B. Mahkemesince Bozma Kararına Uyularak Verilen Karar
Mahkemenin yukarıda tarih ve sayısı belirtilen kararı ile bozma kararı uyarınca işlem yapılarak davanın kabulüne karar verilmiştir.
V. TEMYİZ
A. Temyiz Yoluna Başvuranlar
Mahkemenin yukarıda belirtilen kararına karşı süresi içinde davalı Hazine vekili temyiz isteminde bulunmuştur.
B. Temyiz Sebepleri
Davalı Hazine vekili temyiz dilekçesinde özetle, taşınmazın Devletin hüküm ve tasarrufu altında olan yerlerden olup olmadığı ve taşınmazın kazanım koşullarının gerçekleşip gerçekleşmediği hususunda yeterli inceleme yapılmadığını ileri sürerek kararın bozulmasını istemiştir.
C. Gerekçe
1. Uyuşmazlık ve Hukuki Nitelendirme
Uyuşmazlık, tapusuz taşınmazın tescili istemine ilişkindir.
2. İlgili Hukuk
3402 sayılı Kadastro Kanunu'nun 14 üncü ve 17 nci maddeleri,
4721 sayılı ... Medeni Kanunu’nun 713/1 inci maddesi,
3. Değerlendirme
1. Temyiz olunan nihai kararların bozulması, 6100 sayılı Hukuk Muhakemeleri Kanunu'nun (HMK) geçici 3/2 nci maddesinin yollamasıyla, 1086 sayılı Hukuk Usulü Muhakemeleri Kanunu'nun (HUMK) uygulanacağı davalar yönünden HUMK'un 428 inci maddesinde yer alan sebeplerden birinin varlığı halinde mümkündür.

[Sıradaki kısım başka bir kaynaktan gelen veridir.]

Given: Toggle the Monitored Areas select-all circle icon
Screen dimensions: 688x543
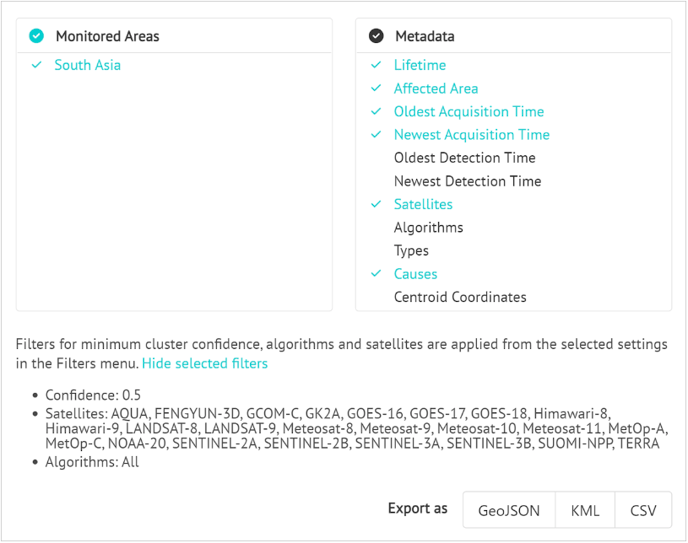Looking at the screenshot, I should (x=36, y=36).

2. Temyizen incelenen Mahkeme kararının bozmaya uygun olduğu, kararda ve kararın gerekçesinde hukuk kurallarının somut olaya uygulanmasında bir isabetsizlik bulunmadığı, bozmaya uyulmakla karşı taraf yararına kazanılmış hak durumunu oluşturan yönlerin ise yeniden incelenmesine hukukça imkân bulunmadığı anlaşılmakla; temyiz dilekçesinde ileri sürülen nedenler kararın bozulmasını gerektirecek nitelikte görülmemiştir.
VI. KARAR
Açıklanan sebeplerle;
Davalı Hazine vekilinin yerinde görülmeyen tüm temyiz itirazlarının reddi ile usul ve kanuna uygun olan kararın ONANMASINA,
492 sayılı Harçlar Kanunu'nun değişik 13. maddesinin j bendi gereğince davalı Hazineden harç alınmasına yer olmadığına,
Kararın tebliğinden itibaren 15 gün içinde karar düzeltme yolu açık olmak üzere,
12.09.2023 tarihinde oy birliğiyle karar verildi.